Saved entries
########
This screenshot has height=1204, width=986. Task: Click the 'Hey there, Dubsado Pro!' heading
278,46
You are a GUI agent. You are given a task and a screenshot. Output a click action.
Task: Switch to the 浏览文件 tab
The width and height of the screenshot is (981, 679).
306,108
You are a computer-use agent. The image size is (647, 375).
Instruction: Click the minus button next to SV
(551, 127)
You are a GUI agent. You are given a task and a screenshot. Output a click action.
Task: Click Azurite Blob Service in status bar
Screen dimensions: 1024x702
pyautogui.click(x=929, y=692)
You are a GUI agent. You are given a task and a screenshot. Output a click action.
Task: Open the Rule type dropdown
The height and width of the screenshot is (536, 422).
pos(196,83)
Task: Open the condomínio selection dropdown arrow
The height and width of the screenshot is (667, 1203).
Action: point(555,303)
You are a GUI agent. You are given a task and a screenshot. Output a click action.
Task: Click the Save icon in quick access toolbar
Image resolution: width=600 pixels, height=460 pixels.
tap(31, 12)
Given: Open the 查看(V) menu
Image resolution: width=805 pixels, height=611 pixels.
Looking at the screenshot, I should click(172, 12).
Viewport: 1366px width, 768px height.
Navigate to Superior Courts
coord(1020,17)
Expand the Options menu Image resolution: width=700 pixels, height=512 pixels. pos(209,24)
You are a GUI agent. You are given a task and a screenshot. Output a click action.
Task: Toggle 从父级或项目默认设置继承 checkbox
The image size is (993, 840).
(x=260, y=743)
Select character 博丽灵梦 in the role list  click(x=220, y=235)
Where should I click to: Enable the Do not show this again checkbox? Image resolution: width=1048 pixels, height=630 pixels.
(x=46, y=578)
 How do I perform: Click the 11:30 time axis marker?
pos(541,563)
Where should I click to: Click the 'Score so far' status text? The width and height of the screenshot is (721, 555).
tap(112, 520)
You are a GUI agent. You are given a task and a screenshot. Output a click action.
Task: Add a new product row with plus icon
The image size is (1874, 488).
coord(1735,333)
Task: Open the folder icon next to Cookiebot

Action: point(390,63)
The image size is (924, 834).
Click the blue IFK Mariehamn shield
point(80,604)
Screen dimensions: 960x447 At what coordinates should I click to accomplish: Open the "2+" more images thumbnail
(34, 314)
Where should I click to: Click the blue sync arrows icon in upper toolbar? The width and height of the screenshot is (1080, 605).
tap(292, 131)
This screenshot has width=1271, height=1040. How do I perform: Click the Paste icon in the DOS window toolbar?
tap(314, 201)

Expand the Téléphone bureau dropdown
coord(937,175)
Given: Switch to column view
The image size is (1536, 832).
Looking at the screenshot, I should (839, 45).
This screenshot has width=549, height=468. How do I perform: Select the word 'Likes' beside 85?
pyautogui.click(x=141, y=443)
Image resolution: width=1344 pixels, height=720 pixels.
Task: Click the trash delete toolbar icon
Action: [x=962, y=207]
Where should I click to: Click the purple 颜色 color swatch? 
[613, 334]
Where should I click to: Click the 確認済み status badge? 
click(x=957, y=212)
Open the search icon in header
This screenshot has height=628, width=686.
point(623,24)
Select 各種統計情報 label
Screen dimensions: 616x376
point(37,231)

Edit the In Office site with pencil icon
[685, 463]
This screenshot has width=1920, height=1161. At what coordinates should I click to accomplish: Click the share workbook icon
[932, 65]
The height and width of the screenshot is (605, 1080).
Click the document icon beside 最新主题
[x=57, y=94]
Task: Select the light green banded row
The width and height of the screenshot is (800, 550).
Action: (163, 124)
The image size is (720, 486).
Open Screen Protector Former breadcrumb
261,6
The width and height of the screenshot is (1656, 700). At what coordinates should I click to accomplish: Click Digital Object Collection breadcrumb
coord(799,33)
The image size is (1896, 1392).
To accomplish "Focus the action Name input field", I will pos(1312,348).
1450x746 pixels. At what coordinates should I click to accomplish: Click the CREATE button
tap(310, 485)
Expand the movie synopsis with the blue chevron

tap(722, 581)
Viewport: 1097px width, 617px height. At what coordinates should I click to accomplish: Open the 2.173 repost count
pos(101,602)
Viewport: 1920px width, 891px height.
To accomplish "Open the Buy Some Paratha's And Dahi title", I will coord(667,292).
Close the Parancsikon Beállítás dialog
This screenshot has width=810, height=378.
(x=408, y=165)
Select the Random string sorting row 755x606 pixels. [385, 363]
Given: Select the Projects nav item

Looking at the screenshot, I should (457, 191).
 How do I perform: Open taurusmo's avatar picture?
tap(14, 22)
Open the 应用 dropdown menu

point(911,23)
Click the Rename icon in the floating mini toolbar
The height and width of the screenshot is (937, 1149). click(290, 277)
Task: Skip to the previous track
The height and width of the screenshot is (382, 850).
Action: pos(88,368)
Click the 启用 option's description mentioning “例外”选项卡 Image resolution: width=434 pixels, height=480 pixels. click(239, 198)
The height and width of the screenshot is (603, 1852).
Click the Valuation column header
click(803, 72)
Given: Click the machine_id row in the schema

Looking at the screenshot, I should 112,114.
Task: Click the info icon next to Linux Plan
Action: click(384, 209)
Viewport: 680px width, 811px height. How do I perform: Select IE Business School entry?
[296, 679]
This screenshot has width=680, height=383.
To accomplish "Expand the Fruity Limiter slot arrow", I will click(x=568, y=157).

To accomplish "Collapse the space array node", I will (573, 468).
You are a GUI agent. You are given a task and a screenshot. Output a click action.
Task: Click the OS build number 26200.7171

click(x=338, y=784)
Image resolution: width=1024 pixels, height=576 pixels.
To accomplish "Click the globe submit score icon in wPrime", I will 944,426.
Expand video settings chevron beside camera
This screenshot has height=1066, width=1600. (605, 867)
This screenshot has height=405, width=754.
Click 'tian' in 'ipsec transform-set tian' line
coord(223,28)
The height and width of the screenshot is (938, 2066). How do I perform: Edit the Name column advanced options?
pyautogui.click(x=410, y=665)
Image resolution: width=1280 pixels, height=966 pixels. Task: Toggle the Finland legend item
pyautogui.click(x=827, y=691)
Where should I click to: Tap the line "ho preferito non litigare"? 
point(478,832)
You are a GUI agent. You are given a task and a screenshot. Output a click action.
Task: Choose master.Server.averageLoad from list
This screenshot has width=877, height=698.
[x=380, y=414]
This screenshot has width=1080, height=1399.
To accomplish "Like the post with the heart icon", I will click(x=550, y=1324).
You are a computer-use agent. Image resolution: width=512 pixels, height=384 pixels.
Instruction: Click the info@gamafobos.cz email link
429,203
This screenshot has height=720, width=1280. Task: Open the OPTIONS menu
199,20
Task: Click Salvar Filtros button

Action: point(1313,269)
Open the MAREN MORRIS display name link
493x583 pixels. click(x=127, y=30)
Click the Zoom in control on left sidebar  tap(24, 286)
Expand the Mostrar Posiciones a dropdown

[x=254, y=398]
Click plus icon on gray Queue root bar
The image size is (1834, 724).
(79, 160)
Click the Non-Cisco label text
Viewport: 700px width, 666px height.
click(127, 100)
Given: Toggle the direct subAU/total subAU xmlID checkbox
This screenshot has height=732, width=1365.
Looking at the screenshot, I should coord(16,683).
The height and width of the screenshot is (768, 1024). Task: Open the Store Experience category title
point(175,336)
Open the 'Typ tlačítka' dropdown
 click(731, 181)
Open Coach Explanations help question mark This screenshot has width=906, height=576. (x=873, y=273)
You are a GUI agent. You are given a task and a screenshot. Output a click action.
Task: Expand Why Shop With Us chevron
########
Task to complete => Wherever the word "list" occurs in the data, copy that whole line.

Exercise solution =>
Select character 博丽灵梦 in the role list  click(x=220, y=235)
Task: Choose master.Server.averageLoad from list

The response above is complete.